RECORDS =>
::::

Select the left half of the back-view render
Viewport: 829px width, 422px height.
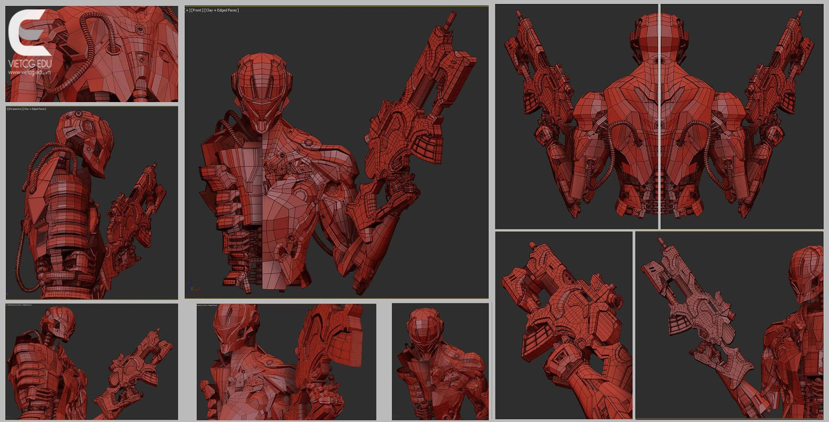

::::

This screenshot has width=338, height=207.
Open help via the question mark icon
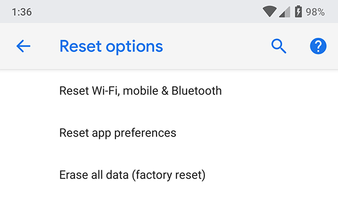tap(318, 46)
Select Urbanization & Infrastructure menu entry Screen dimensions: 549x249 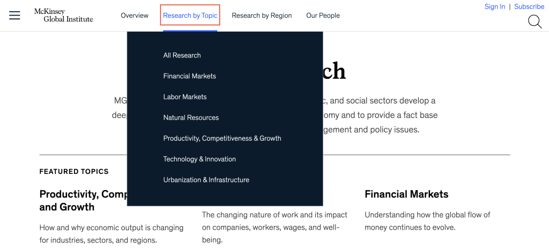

::::

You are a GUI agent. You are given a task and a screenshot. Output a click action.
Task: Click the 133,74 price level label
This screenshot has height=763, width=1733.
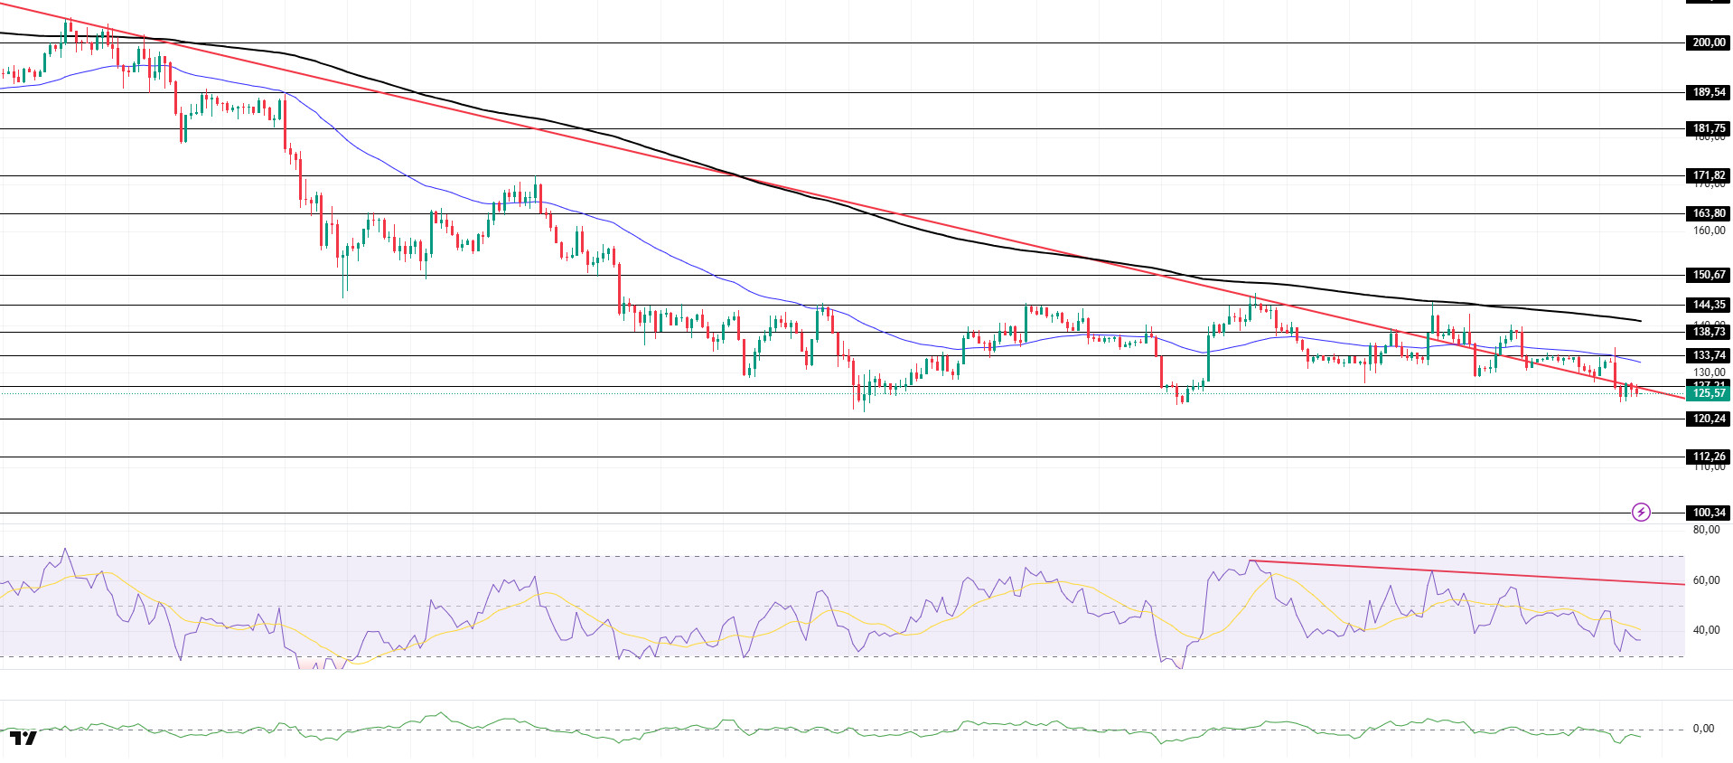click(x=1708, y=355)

::::

WHAT TO WORK ON =>
Starting at the line that contains "Select the left half of the back-view render" and stopping after the line that contains "Viewport: 829px width, 422px height.", write out every line exactly as it appears above, and no other line.

SOLVED PROBLEM =>
Select the left half of the back-view render
Viewport: 829px width, 422px height.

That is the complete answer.